**Activity**
Write out each line of the entries exactly, starting at the first and finishing with the line that contains "Clausens Kunsthandel (104, 451)".

*** Input for this task ***

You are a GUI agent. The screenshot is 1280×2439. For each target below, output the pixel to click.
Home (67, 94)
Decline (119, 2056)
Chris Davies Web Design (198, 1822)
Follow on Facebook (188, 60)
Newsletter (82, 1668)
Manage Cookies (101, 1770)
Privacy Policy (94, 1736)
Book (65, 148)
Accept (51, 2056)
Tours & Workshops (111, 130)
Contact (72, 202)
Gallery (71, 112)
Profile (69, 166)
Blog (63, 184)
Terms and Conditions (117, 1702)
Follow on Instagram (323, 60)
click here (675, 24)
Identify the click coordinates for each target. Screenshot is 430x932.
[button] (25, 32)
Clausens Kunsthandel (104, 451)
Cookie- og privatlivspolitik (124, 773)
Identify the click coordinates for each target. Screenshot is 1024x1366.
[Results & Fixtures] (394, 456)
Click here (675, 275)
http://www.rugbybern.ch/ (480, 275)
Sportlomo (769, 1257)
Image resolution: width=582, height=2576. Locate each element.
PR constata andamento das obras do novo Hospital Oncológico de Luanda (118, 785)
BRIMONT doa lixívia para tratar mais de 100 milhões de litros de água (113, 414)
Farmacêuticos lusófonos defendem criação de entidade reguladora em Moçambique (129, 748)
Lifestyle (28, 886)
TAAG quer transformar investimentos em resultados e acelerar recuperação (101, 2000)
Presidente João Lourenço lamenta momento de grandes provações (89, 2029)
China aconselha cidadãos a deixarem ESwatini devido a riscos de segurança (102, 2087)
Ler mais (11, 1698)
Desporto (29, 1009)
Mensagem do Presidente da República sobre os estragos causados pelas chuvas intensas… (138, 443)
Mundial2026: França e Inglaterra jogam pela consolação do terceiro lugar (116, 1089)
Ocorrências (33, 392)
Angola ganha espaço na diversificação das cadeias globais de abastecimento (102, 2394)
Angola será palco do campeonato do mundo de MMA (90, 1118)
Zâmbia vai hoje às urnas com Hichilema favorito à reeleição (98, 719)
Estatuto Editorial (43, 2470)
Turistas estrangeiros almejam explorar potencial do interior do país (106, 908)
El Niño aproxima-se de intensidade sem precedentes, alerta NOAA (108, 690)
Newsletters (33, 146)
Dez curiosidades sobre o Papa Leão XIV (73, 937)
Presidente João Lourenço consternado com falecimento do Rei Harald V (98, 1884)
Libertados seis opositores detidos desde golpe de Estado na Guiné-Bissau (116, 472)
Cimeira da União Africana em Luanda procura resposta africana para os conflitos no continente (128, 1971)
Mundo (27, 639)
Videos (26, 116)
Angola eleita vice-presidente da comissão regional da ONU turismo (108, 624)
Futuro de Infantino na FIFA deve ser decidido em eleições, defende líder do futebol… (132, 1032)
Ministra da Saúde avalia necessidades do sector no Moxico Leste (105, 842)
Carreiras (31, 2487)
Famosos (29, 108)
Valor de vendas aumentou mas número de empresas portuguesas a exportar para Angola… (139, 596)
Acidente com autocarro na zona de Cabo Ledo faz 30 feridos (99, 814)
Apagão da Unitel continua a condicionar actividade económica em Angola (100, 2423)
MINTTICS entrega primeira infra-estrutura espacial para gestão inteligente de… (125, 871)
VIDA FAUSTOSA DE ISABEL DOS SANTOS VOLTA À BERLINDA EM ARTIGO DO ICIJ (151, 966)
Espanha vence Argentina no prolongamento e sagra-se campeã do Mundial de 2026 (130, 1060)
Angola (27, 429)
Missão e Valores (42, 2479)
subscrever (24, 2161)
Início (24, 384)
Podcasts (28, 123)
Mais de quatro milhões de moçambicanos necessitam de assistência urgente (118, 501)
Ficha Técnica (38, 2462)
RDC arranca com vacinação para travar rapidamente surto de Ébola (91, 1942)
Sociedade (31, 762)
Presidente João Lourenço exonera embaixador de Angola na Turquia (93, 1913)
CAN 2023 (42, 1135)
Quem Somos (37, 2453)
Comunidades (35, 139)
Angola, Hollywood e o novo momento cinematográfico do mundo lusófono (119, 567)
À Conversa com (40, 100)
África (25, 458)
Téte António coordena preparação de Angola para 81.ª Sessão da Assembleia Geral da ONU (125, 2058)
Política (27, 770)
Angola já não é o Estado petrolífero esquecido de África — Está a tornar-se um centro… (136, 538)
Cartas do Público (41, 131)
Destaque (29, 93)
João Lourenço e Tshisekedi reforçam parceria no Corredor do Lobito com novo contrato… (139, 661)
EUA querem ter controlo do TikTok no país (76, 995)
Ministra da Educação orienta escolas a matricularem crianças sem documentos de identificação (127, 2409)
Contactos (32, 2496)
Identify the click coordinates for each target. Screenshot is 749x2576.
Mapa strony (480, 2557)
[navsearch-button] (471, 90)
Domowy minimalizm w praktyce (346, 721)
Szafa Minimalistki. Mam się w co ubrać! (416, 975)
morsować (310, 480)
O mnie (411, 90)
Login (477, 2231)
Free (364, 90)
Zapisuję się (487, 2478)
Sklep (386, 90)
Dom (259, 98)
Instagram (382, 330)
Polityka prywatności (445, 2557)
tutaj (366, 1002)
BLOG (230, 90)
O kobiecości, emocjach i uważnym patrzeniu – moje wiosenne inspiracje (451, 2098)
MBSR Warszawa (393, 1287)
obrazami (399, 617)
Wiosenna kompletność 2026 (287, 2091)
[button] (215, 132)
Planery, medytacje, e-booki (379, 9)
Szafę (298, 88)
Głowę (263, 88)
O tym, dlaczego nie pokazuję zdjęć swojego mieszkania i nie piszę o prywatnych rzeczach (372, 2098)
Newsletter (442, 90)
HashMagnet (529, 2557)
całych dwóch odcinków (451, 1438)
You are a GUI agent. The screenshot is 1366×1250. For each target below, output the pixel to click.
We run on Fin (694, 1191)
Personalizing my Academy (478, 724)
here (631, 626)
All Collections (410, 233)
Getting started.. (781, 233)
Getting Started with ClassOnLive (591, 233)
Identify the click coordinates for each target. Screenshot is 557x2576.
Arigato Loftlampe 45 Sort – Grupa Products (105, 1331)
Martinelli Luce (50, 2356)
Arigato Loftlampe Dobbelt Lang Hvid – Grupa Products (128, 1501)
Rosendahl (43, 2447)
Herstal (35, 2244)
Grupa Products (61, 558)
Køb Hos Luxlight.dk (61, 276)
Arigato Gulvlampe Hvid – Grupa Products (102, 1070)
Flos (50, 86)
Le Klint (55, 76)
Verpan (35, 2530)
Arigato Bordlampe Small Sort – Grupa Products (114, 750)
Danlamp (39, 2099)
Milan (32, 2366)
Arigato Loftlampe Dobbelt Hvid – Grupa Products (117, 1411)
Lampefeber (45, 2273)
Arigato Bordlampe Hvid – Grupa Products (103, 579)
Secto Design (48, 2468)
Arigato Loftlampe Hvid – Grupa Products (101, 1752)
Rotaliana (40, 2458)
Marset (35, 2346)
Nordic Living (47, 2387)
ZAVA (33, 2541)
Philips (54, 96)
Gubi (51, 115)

*** End of Input for this task ***

**Answer section**
You are a GUI agent. The screenshot is 1280×2439. For each target below, output the pixel to click.
Home (67, 94)
Decline (119, 2056)
Chris Davies Web Design (198, 1822)
Follow on Facebook (188, 60)
Newsletter (82, 1668)
Manage Cookies (101, 1770)
Privacy Policy (94, 1736)
Book (65, 148)
Accept (51, 2056)
Tours & Workshops (111, 130)
Contact (72, 202)
Gallery (71, 112)
Profile (69, 166)
Blog (63, 184)
Terms and Conditions (117, 1702)
Follow on Instagram (323, 60)
click here (675, 24)
Identify the click coordinates for each target. Screenshot is 430x932.
[button] (25, 32)
Clausens Kunsthandel (104, 451)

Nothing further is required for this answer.